Lessons in EMR integration
When a care path is integrated into the EMR work flow, data are collected to (1) carry out ongoing analysis; (2) generate condition-specific metrics for individual physicians, departments and facilities; and (3) drive continuous quality improvement. Care path tools tied to the EMR include standardized documentation templates, order sets, and clinical decision-support and predictive analytic tools.
We’ve learned that:
6) We must choose which care paths to prioritize for full EMR integration. Not all care paths require full EMR integration. Those that span several subspecialties with a focus on multidisciplinary care (e.g., the Stroke Care Path) are the best candidates, to help support coordinated and consistent delivery of especially complex care. In contrast, other care paths may serve chiefly to guide primary care referral to a specific type of specialist for a given condition, which typically doesn’t require EMR integration. Prioritizing care paths for EMR integration promotes the best use of resources to maximize impact on patient outcomes and the value of care delivered.
7) Patient “red flags” should be considered in EMR algorithms. For example, in the Spine Care Path, 12 red-flag questions are included to detect the potential for serious underlying causes of back pain that may require earlier imaging or other testing than is generally recommended.
8) Measuring patient-reported outcomes (PROs) is essential. PRO tracking is critical to patient-centered care. Traditional collection of only objective outcomes — such as the number of seizures a patient on antiepileptic medication is having — does not serve patients well enough. Value-oriented care requires capturing outcomes on functional and quality-of-life measures too, such as whether the medication makes a patient sleepy or dizzy. PRO tracking — which Cleveland Clinic achieves via its Knowledge Program© data collection system — goes beyond traditional end points to regularly assess how patients are faring on measures they deem important so we can better guide their care.
The present and the future
As the Neurological Institute develops care paths for additional disease states, we are continuously refining existing care paths, as follows:
- Staying current. Care paths are updated at least annually — and more often when needed to reflect serious FDA warnings, new clinical guidelines and similar key developments.
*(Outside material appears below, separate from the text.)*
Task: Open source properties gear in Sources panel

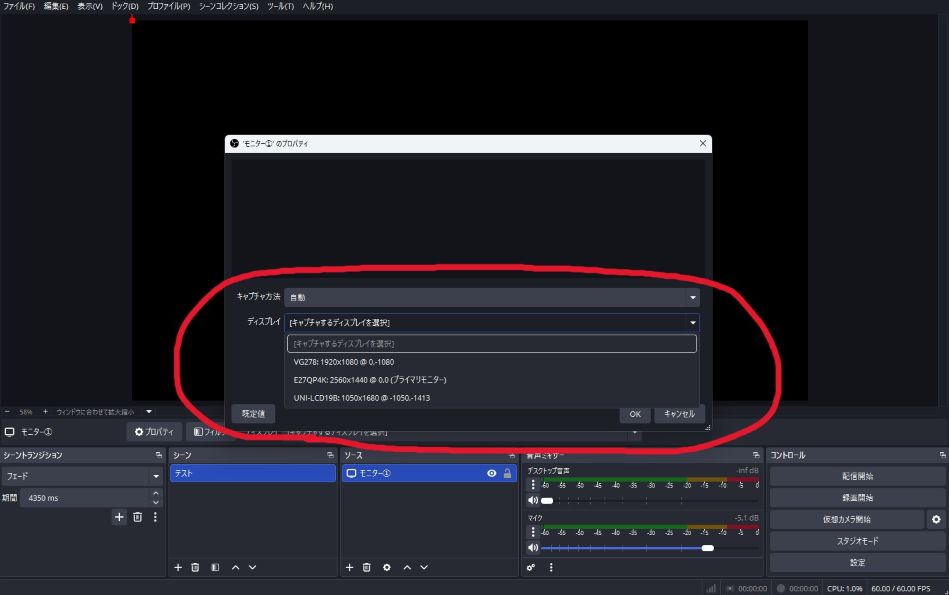Action: tap(386, 567)
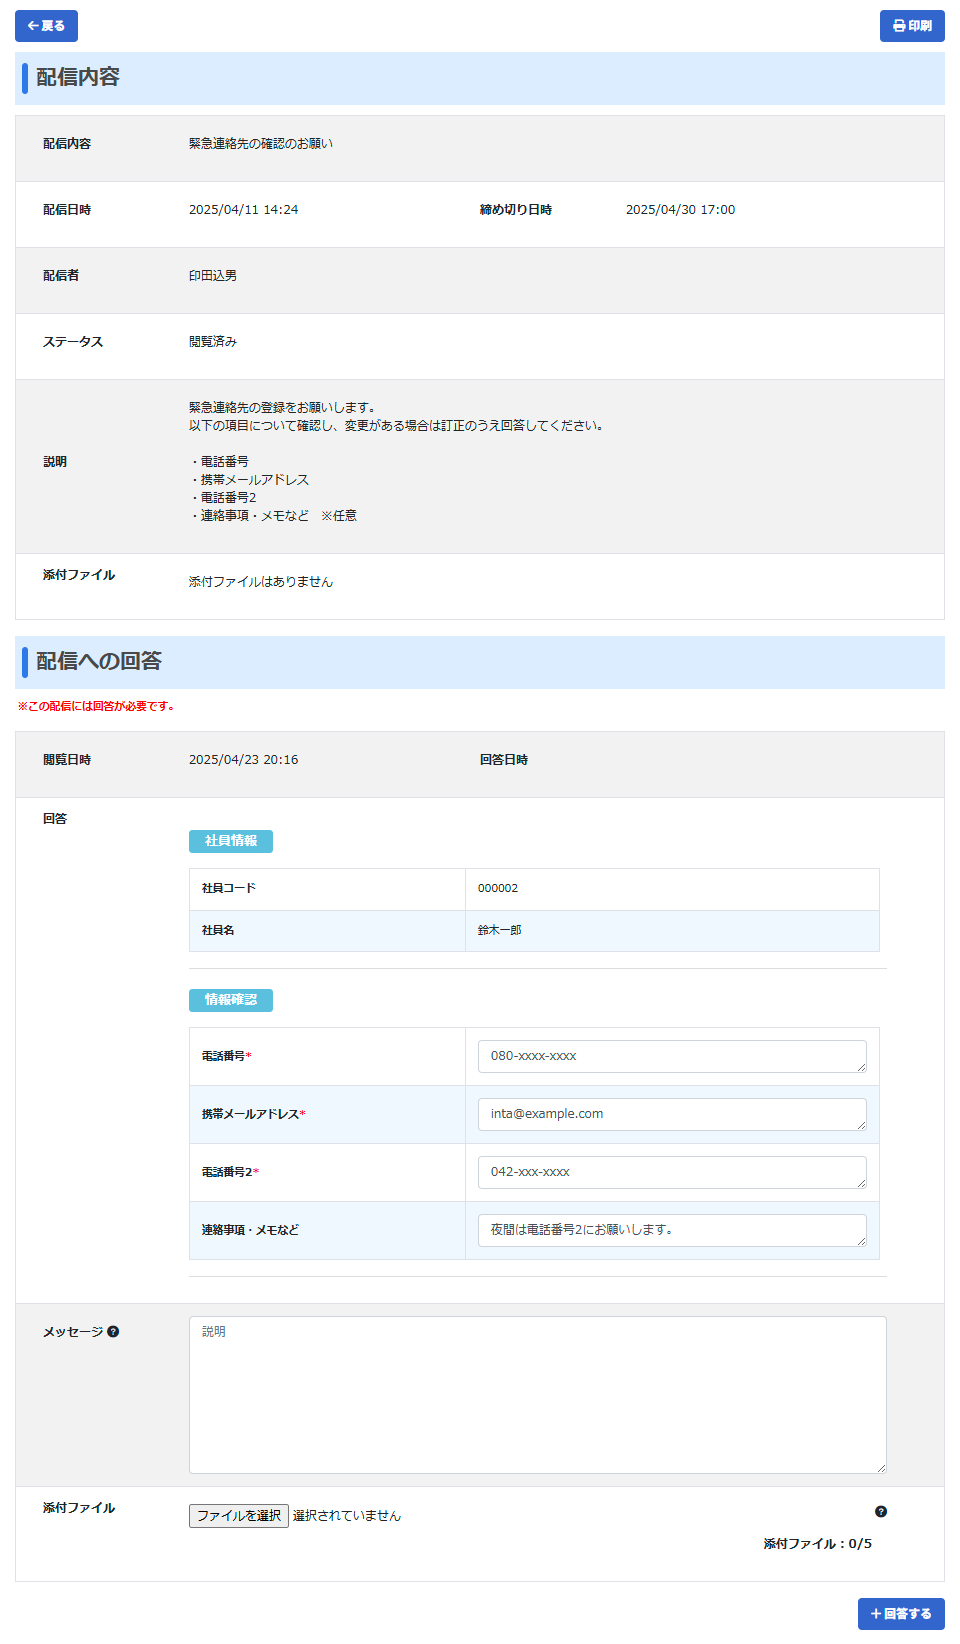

- Coordinating care. We are examining the interface between various care paths for patients with comorbidities. For example, if a patient with diabetes and hypertension has a stroke, three care paths need to be coordinated, both logistically and electronically, and guidance is needed on which care path takes priority.
- Ongoing monitoring. We continue to monitor care paths’ operation in real-world practice and collect information on resource utilization for comparison with pre-implementation levels.
Stay tuned. The value-based future of medicine is here, and care paths will play a pivotal role.
Dr. Katzan, a cerebrovascular specialist, is Director of the Neurological Institute’s Center for Outcomes Research and Evaluation.
Ms. Papesh is Administrative Director, Clinical Integration, for the Neurological Institute.